Lech Walesa professed that it was Carter’s tough December 3, 1980, statement — which warned the Soviets about the consequences of their military buildup on the Polish border — that sent a signal that, unlike Czechoslovakia in 1968, the United States would not abandon “anti-Socialist” forces in Poland. And that wasn’t all: Carter’s human rights policy also created an environment that allowed 118,591 Soviet Jews to emigrate during his presidency, and encouraged Indonesia to release some 30,000 political prisoners from jail.
Under Carter’s direct order, the CIA began covertly smuggling into the Soviet Union and Eastern Europe literature about democracy and books like Aleksandr Solzhenitsyn’s “The Gulag Archipelago.” Perhaps even more inspired, Carter had the CIA infiltrate the Soviet Union with thousands of books promoting the heritage of ethnic minorities. All in all, the Carter administration’s insistence on human rights saved thousands of lives and put the Soviets in a defensive crouch. And, before long, Soviet-style communism collapsed, thanks, in part, to Carter’s brave promotion of human rights.
As the world prays for Carter to become a cancer survivor, we should remember the raw courage behind his standing up to the Soviets.
Even at 90 years old, Carter remains a freedom fighter and a respected leader and a warrior for peace.
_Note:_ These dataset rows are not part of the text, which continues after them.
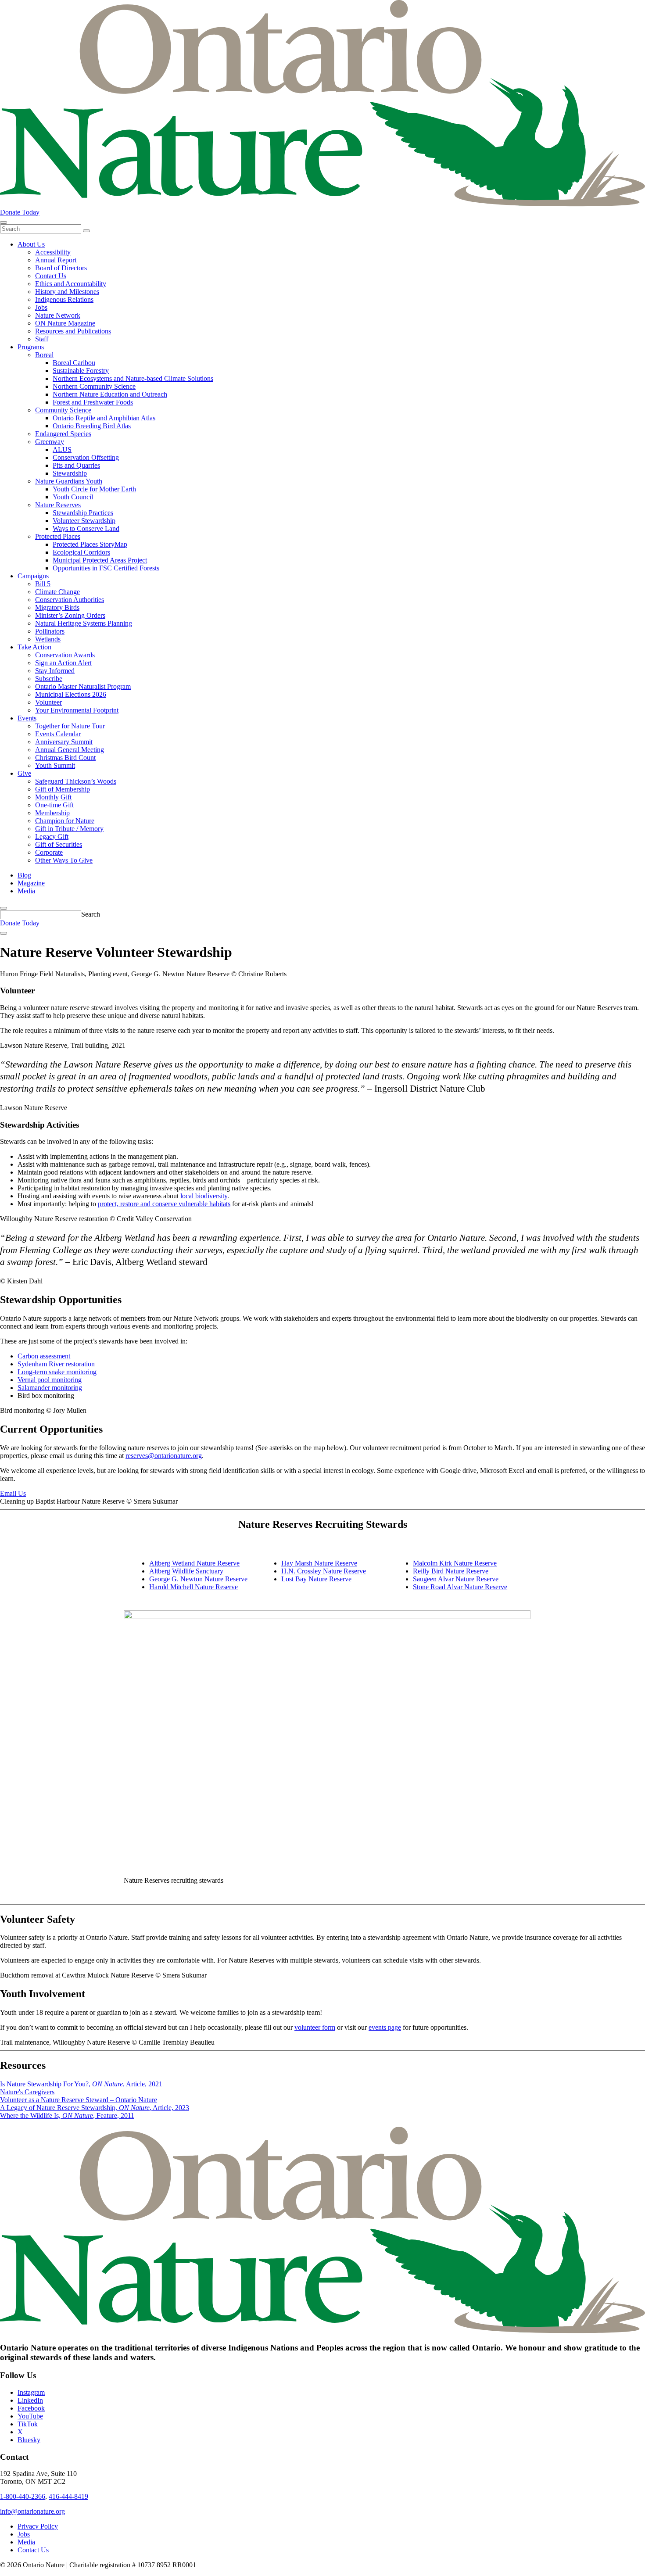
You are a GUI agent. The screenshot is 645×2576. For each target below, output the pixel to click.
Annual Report (55, 260)
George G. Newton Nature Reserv (196, 1579)
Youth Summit (55, 765)
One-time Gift (54, 805)
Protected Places (57, 536)
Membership (52, 813)
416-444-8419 (68, 2496)
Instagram (31, 2392)
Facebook (31, 2408)
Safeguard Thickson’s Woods (75, 781)
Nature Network (57, 315)
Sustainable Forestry (81, 370)
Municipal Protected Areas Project (100, 560)
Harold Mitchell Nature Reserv (192, 1587)
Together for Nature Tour (70, 726)
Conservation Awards (65, 655)
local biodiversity (203, 1196)
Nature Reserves (58, 505)
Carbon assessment (44, 1356)
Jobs (41, 307)
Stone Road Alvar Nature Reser (457, 1587)
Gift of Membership (62, 789)
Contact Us (50, 275)
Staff (41, 339)
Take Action (34, 647)
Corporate (49, 852)
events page (385, 2027)
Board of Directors (61, 268)
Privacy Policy (38, 2526)
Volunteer (48, 702)
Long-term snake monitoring (57, 1372)
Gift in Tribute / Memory (69, 828)
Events (27, 718)
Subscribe (48, 678)
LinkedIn (30, 2400)
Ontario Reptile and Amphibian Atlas (104, 418)
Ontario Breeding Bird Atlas (92, 426)
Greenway (49, 441)
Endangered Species (63, 433)
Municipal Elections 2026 (70, 694)
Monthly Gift (53, 797)
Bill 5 (42, 584)
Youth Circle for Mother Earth (94, 489)
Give (24, 773)
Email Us (13, 1493)
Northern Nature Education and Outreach (110, 394)
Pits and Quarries (76, 465)
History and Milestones (67, 291)
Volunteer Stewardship (84, 520)
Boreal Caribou (74, 362)
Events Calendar (58, 734)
Two lines from his favorite poet, Dylan Thomas, perfectly capture his unyielding rectitude in recent years in trying to stamp out preventable diseases (like river blindness and Guinea worm in Africa) and in promoting global democracy in the 21st century via the Carter Center: “Do not go gentle into that good night / Old age should burn and rave at the close of day.”
Rave on, Jimmy Carter, against cancer — perhaps the worst scourge of all. The freedom-loving world is on your side.